Though done in mice, the work establishes the principle of using unfertilized eggs as a source of customized embryonic stem cells that are genetically matched to the egg donor at the genes that control recognition of cells by the immune system, making them potentially useful for transplantation therapies. There are several caveats, including the fact that only females could benefit from this technique, donating their own eggs to generate the stem cells, and concerns that the tissues derived from this special type of embryonic stem cells might not function normally.
"This technique, if proven effective in humans, offers an efficient way of generating customized stem cell lines from women," says George Q. Daley, MD, PhD, senior author on the paper, who is the Associate Director of the Children's Hospital Boston Stem Cell Program and a member of the Executive Committee of the Harvard Stem Cell Institute. "It would eliminate tissue matching and tissue rejection problems, a major obstacle to successful tissue transplantation."

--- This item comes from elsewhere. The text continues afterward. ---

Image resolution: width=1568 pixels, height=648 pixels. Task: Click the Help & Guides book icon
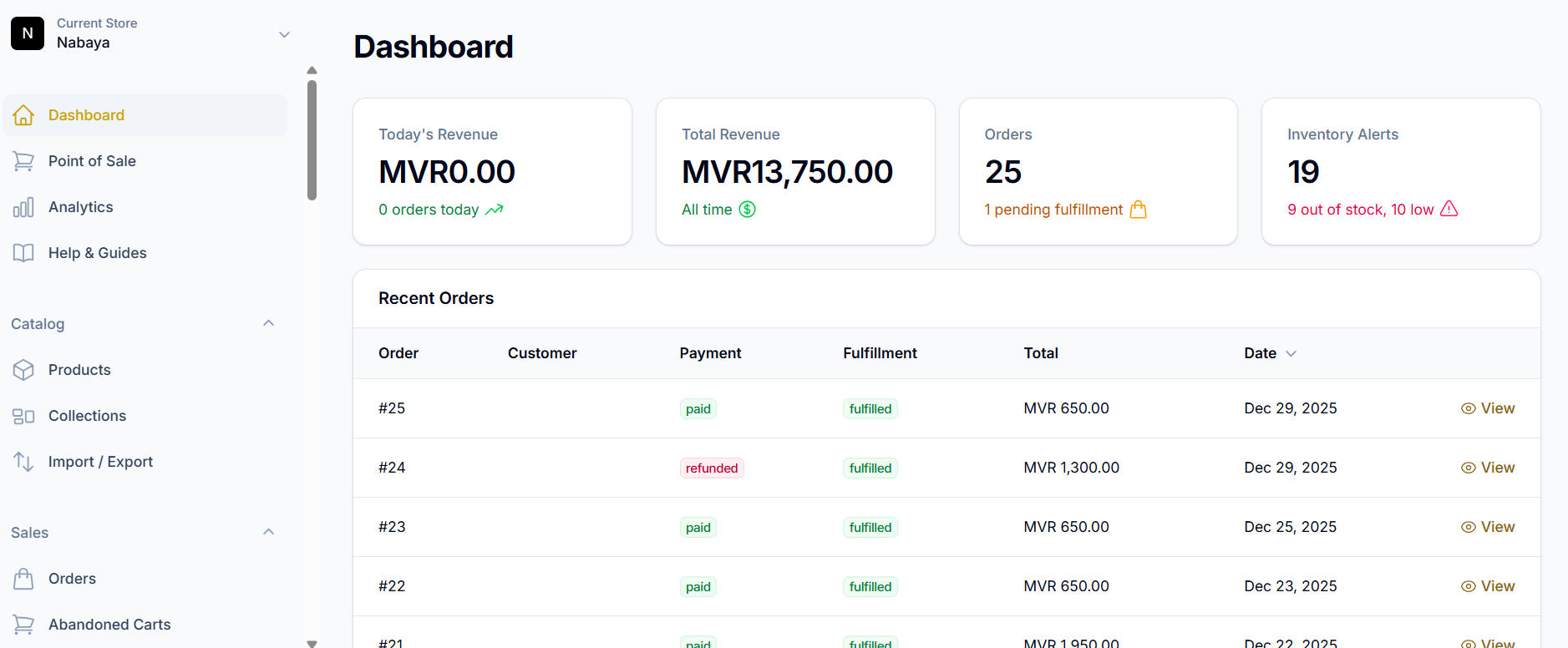point(23,253)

Embryonic stem cells are "master cells" that can generate all tissue types in the body. In 2002, Daley's laboratory collaborated with the laboratory of Rudolf Jaenisch, PhD, of the Whitehead Institute, MIT to demonstrate the first use of another method, somatic cell nuclear transfer, to create customized embryonic stem cells to repair genetic defects in mice. But somatic cell nuclear transfer (sometimes called therapeutic cloning) is a technically demanding and inefficient process that involves transferring the nucleus of a donor cell into an egg from which the nucleus has been removed.